Nights Belong to Mamas
Nighttime belongs to mamas. Those quiet, dark hours of solitude become familiar to us, from the first hours after a baby is laid in our arms, but not limited to those early days. Each new season of motherhood is welcomed by the chime of a night-time clock. We grow accustomed to the soft gleam of a nightlight, the velvety shadows in a familiar room, the pinpoints of starlight through a crack in the curtains, while we meet the needs of our growing children.
Frustration tinges those sleepless nights at first: Babies do cause a lot of them. There are night feedings and mixed up schedules, and sometimes a full night of sleep seems like a distant memory. We feel certain that we are far too familiar with those night hours. We wish we were less familiar. We fantasize about the nights of uninterrupted sleep we once enjoyed. But sooner or later, most babies learn to sleep a little better and then we take possession of our nights with new appreciation.

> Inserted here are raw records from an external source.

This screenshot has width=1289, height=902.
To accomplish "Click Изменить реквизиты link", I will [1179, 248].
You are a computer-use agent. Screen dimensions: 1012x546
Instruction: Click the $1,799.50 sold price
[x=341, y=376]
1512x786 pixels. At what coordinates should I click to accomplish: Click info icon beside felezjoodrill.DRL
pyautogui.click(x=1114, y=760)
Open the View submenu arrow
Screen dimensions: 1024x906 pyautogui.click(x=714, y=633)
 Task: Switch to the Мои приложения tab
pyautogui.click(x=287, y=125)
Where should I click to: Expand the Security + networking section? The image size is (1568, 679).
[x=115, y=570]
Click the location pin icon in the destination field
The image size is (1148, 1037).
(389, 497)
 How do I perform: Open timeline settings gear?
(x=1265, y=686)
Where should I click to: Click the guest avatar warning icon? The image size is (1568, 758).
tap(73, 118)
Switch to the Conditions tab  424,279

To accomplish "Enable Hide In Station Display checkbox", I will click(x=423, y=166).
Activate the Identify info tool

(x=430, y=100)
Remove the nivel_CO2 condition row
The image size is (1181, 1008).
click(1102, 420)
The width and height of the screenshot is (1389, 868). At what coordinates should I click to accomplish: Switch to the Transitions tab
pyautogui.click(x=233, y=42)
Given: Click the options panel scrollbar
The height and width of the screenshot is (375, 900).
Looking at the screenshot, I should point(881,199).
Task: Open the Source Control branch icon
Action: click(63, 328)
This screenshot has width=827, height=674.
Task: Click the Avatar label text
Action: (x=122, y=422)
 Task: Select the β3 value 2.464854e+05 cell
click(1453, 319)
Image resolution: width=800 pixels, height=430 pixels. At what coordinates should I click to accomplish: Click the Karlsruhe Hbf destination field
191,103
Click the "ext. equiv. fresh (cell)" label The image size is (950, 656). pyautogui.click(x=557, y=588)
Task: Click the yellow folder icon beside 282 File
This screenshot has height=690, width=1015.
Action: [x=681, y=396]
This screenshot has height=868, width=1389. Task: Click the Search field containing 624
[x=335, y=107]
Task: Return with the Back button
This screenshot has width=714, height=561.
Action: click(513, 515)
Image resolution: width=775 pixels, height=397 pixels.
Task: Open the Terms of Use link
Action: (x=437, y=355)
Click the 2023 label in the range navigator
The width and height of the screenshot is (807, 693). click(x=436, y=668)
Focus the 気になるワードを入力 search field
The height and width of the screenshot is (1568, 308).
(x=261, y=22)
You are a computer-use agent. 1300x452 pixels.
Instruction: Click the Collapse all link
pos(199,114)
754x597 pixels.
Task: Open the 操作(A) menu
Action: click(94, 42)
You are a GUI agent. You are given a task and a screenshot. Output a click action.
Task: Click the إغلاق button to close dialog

We stay up too late, savoring those quiet hours when we can feel like ourselves again. We cling to the hours when the children are sleeping, because they give us a moment to remember what we liked before our days were taken up with these sweet grubby faces that demand kisses in one minute and life-saving the next.
And all too often, as soon as we’ve finally gotten ourselves off to bed, a child wakes. It never really ends, the scene just changes. Instead of rocking a new baby, we’re jogging upstairs to comfort a bad dream, tuck blankets around cold shoulders, care for a sick child, or (my favorite) lying awake wondering why nobody has woken up yet. The nights are ours. Just a little piece of an ordinary life.
The older the kids get, the more I think sleeping through the night is the real abnormality. Those late night wanderings aren’t unique to us, or something to be fixed, just a part of the timeless, precious dance of motherhood.